- SELECTED TEXT:
━━━━━━━━━━━━━━━━━━━━━━━━━━━━━━
SINGAPORE - Keppel Infrastructure Trust (KIT) has expanded its portfolio under the watch of Mr Jopy Chiang, who assumed the role of chief executive at KIT's trustee-manager just over a year ago.
The trust has secured interests in a pipeline of wind assets in Europe, on top of venturing into Saudi Arabia and South Korea - broadening its reach outside its existing markets of Singapore, Australia, New Zealand and the Philippines.
It is also reshaping its strategy to ensure it can take advantage of new opportunities. In April, the trust reorganised its portfolio into three key business segments: energy transition, environmental services, and distribution and storage.
"KIT is transforming as a portfolio," said Mr Chiang. "We see a lot of strong momentum and opportunity in the decarbonisation megatrend globally... There was a repositioning of the trust to capitalise on a lot of the opportunities, and also to continue to grow on a new foundational footing."
In July, KIT marked its first move into the renewable energy sector and maiden acquisition in Europe with a proposal to invest in wind farms alongside Keppel Corp. The two companies have formed a joint venture to invest €160 million (S$225 million) in Wind Fund I. The latter will, in turn, co-invest in a diversified portfolio of wind projects across Norway, Sweden and Britain. KIT's investment will come to €131.2 million.
This was followed in August by another joint investment to take a stake in a German offshore wind farm. KIT will pay €250.1 million for an effective stake of 20.5 per cent in the project.
Also in August, KIT announced its participation in a Keppel consortium to buy South Korean waste management company Eco Management Korea Holdings. The consideration for the deal is estimated at 626.1 billion won (S$624.5 million), of which KIT's share is 325.6 billion won.
With these three deals, Mr Chiang said KIT's assets under management (AUM) would rise 36 per cent to $6.1 billion. He aims to grow the trust's portfolio to $18 billion within the next decade. Renewable energy investments are expected to make up 25 per cent of its "equity-adjusted AUM", up from the current 10 per cent.
Mr Chiang's appointment has coincided with KIT's first increase in its full-year distribution per unit (DPU) since financial year (FY) 2016. For FY2021, KIT paid out 3.78 cents per unit - up from 3.72 cents in FY2020.
━━━━━━━━━━━━━━━━━━━━━━━━━━━━━━
- DATA:
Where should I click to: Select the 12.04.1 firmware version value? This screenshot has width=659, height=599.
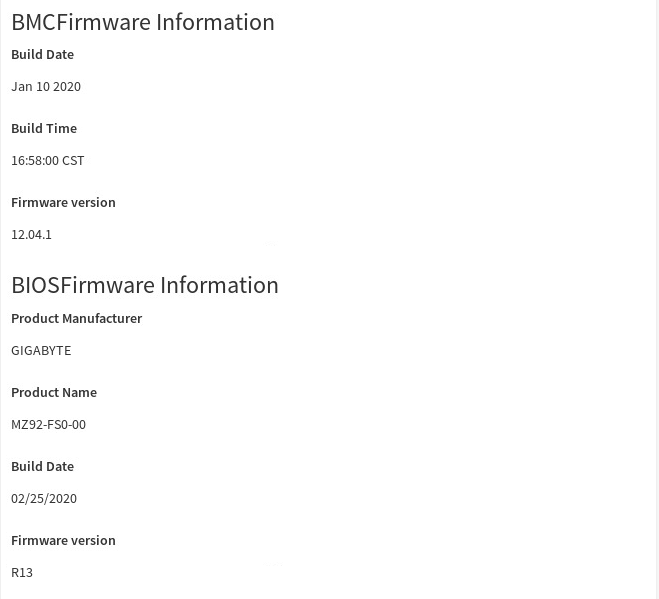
━━━━━━━━━━━━━━━━━━━━━━━━━━━━━━
- SET OF TASKS:
- 1) According to the article on Keppel Infrastructure Trust, what will KIT pay for its stake in the German offshore wind farm, and how large is that stake?
- 2) In the article on Keppel Infrastructure Trust, turn the paragraph that begins "In July, KIT marked its first move" into a short bulleted list that keeps its main facts.
- 3) Carry the article on Keppel Infrastructure Trust forward from its final sentence, writing the next few paragraphs.

- FINAL ANSWERS:
- 1) KIT will pay €250.1 million for an effective stake of 20.5 percent.

- 2)
- In July, KIT made its first move into renewable energy and its first acquisition in Europe by proposing to invest in wind farms with Keppel Corp.
- The two companies formed a joint venture to invest €160 million (S$225 million) in Wind Fund I.
- Wind Fund I will co-invest in a diversified portfolio of wind projects in Norway, Sweden and Britain.
- KIT's share of the investment will be €131.2 million.

- 3)
The trust also reported a 2.7 per cent year-on-year increase in its DPU for the first half of FY2022, despite a lower distributable income. This was due to "higher finance costs related to the issuance of new capital in the form of debt securities", Mr Chiang said.
He added that KIT is "quite comfortable" maintaining its growth in distributions, pointing to a US$250 million (S$359 million) investment in Aramco Gas Pipelines Company in February that will contribute to income over the course of this year.
It has taken Mr Chiang a "fair bit" of housekeeping to get here. In particular, KIT put its embattled Australian subsea cable subsidiary Basslink under voluntary administration in November 2021.
What lessons have been learnt? "With infrastructure, you cannot ignore the regulatory and political risks for investee companies," he said. "It behoves us as a manager to have boots on the ground, to have really strong oversight of our portfolio companies."
The move has also freed up management bandwidth to focus on growing KIT's portfolio by leveraging the Keppel ecosystem, which Mr Chiang said gives the trust an ability to secure investments in "very attractive areas" and invest alongside players that are "multiple times larger".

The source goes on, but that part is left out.